顏漪嵐狹長的鳳眸裏從來都不止是美麗而已,更含著一種不怒自威的寒涼,她用這雙深不可測地眼睛來回打量了薑凝醉好幾遍,才一字一句道:“你知不知道跟著我回宮,會有多危險?”
“我知道。”薑凝醉目光一動,緩緩道:“不管長公主在打什麼主意,要冒什麼樣的險,長公主都別無退路也沒有選擇了,你隻能把我帶在身邊。”想著,薑凝醉微微笑了起來,透著些許揶揄意味。“當然,長公主若是嫌我累贅,大可把我扔在山上不管不顧。”

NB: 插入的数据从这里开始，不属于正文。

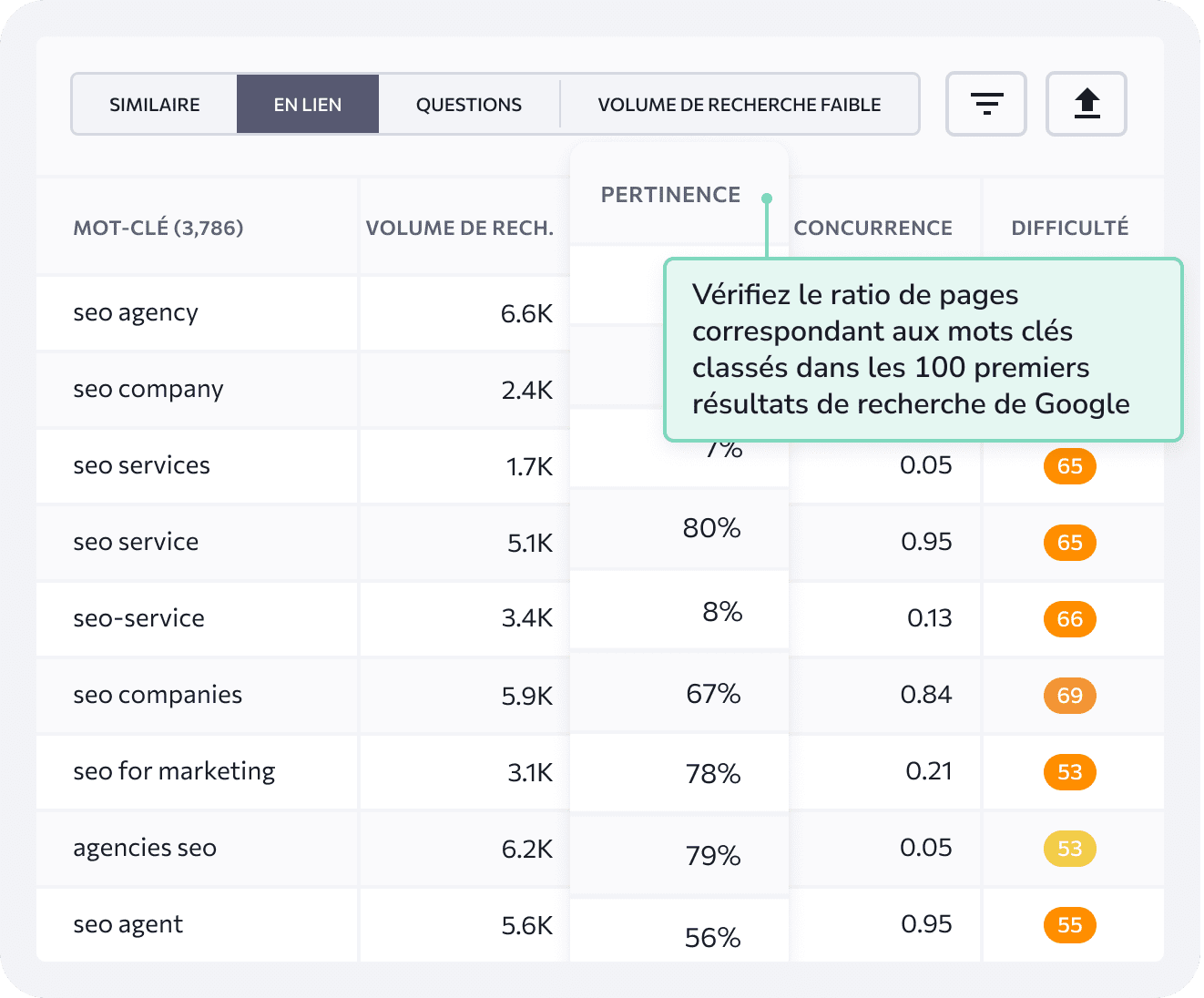
Task: Select the En lien tab
Action: [x=307, y=105]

顏漪嵐素來知曉薑凝醉總喜歡用涼薄的口吻說話,但是卻沒想到她竟也有如此伶俐口舌,顏漪嵐一時不知如何回答,隻能失笑歎道:“你真是......”
“而且,我又有什麼好害怕的呢?”薑凝醉反握住顏漪嵐的手,輕聲道:“長公主若是活著,我必不會死,長公主若是死了,我又如何活呢?”
話音方落,顏漪嵐突然伸手擁住薑凝醉,把她拉得一個趔趄,狠狠跌進了她的懷裏。任由顏漪嵐擁住自己的手慢慢收緊,恨不能在此刻揉進自己的胸口,薑凝醉不動也不掙紮,心跳跳動得劇烈而疼痛,但是薑凝醉卻極輕地笑了起來。

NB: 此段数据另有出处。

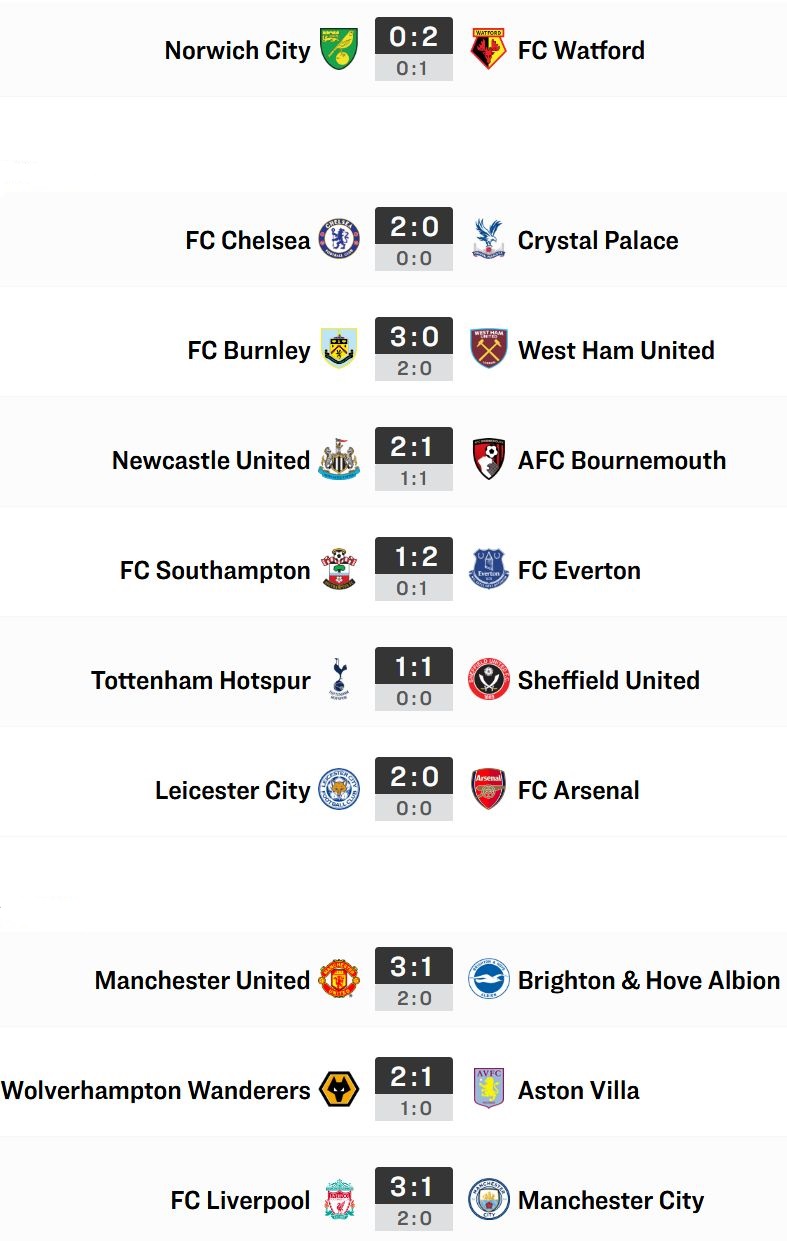
Task: Click the Wolverhampton Wanderers wolf crest
Action: (339, 1089)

“凝醉。”顏漪嵐的呼吸遊走在薑凝醉的耳畔,她的下巴點在薑凝醉的肩上,說出口的話很輕,卻一字一句落在薑凝醉的心上,錚錚作響。“我該有多幸運,才能遇見你。”在我荒涼的餘生裏,我曾經以為我的人生早在四年前的那一個深夜裏迎來結束,可是你卻讓我看見了另一段開始。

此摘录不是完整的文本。